Gregório de Nissa: a razão da vinda de Jesus Cristo

Desejas saber o motivo do nascimento de Deus entre os homens? Se eliminares da vida os benefícios que procedem de Deus, não poderás dizer por quais sinais distintivos tu reconheces o divino. Pois são os próprios benefícios que recebemos que nos fazem reconhecer o benfeitor: considerando o que acontece ao nosso redor, conjecturamos por analogia a natureza do benfeitor. Se, portanto, o amor pela humanidade (philanthrōpia) é uma característica própria da natureza divina, eis a razão que tu procuravas, o motivo da presença de Deus entre os homens.

(...) Mas, dizem, era possível que Deus fizesse o bem ao homem e permanecesse imune a toda paixão (apatheia). Aquele que organizou o universo com um ato de vontade e com um só impulso de sua vontade deu existência ao não-ser, por que não arrancou também o homem do poder do inimigo com uma autêntica autoridade divina para reconduzi-lo à condição originária, se isto lhe agradava? Ao contrário, ele percorre um caminho longo e complexo, revestindo a natureza corporal, entrando na vida mediante o nascimento, percorrendo sucessivamente todas as etapas da vida, fazendo, em seguida, a experiência da morte, e assim, mediante a ressurreição de seu corpo, alcança seu objetivo, como se não lhe fosse possível salvar o homem com um decreto, permanecendo nas alturas de sua glória divina, e prescindir de um itinerário tão complicado. É preciso, portanto, de nossa parte, estabelecer a verdade diante das objeções de tal gênero, com o objetivo de eliminar todo impedimento à fé daqueles que procuram com cuidado a explicação racional do mistério.

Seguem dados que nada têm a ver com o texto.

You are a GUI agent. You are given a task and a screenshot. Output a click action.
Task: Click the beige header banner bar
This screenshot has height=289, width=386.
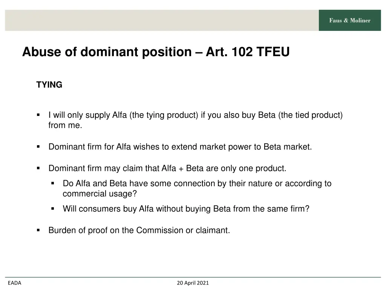click(x=162, y=20)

(...) Com efeito, como no homem que ele reassumiu, a alma retornou novamente ao corpo depois da separação da alma com o corpo, é de algum modo a partir deste ponto de partida que a união do separado se estende igualmente por seu poder a toda natureza humana. E tal é o mistério da economia de Deus a propósito da morte e da ressurreição dentre os mortos: Deus não impediu que a morte separe a alma do corpo segundo a ordem inelutável da natureza, mas, pela ressurreição, ele restabeleceu novamente a união entre os dois, de modo que Ele mesmo se tornasse ponto de encontro (methórion) entre dois domínios, o da morte e o da vida, provocando nele mesmo o fim da dissolução da natureza pela morte e tornando-se ele mesmo princípio de reunificação dos elementos separados (Grande Catequese, XV-XVI).